Una prestazione non certo brillante, ma che è comunque valsa tre punti.

A giudicare dalle polemiche scatenatesi nel periodo in cui la squadra di Cevoli era costretta a stare lontano dalla propria naturale casa, si immaginava che la risposta del pubblico potesse essere quantomeno pari al “tam tam” generato dalle polemiche di migliaia di persone indignate dal vedere la Reggina lontana dallo Stretto, con tanto di speculazioni (anche politiche) tramutatesi in invettive contro il Comune e la società.

Invece sugli spalti c’erano poco meno di duemila persone, nonostante ci fosse la possibilità di avere 1500 biglietti omaggio.

La Reggina, in barba a tutto ciò, ha ottenuto la seconda vittoria su due uscite al Granillo.   A fine partita Conson ha parlato di “pubblico numeroso”, sebbene i dati fossero tutt’altro che concordi con il capitano.

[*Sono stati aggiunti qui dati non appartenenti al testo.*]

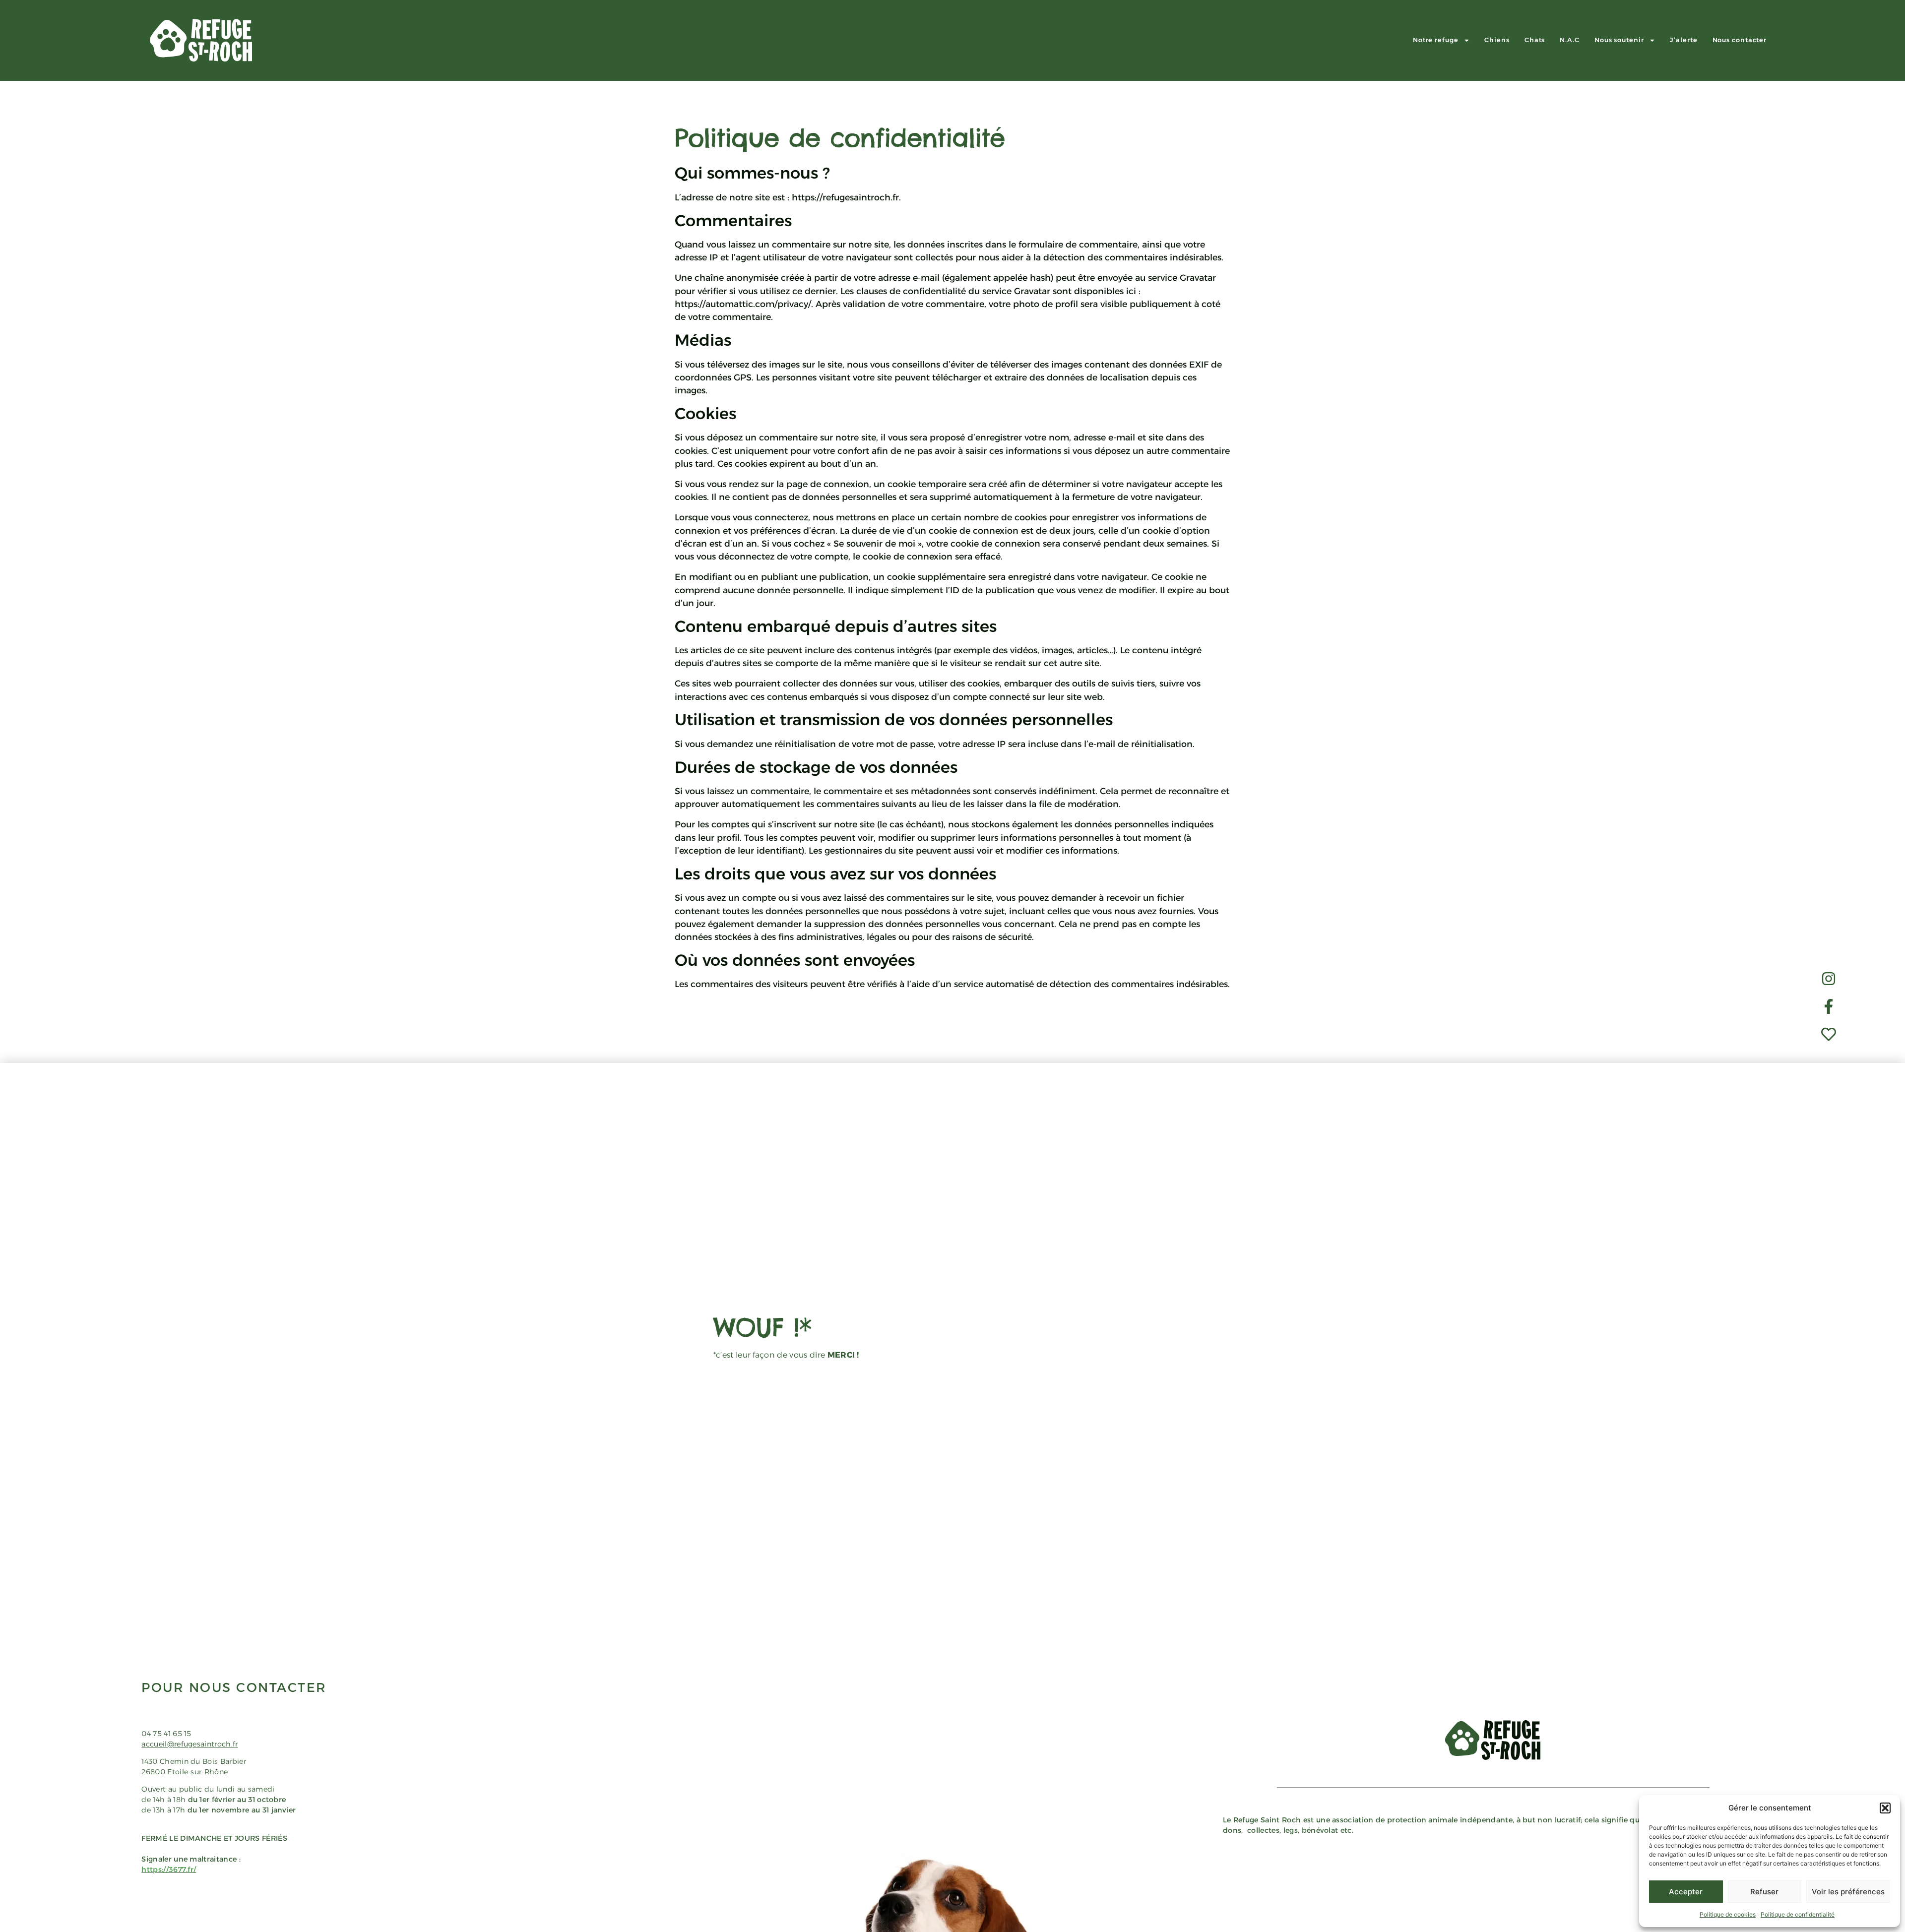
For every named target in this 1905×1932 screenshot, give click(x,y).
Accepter (1686, 1891)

Merito di una curva che ha spinto per novanta minuti e, dal campo, l’effetto sonoro, per chi sa e c’è stato, è amplificato.

La loro assenza l’anno scorso ha pesato, quest’anno lo sta facendo in modo opposto.

E quello striscione dedicato alle popolazioni colpite dal maltempo è la ciliegina su una bellissima torta.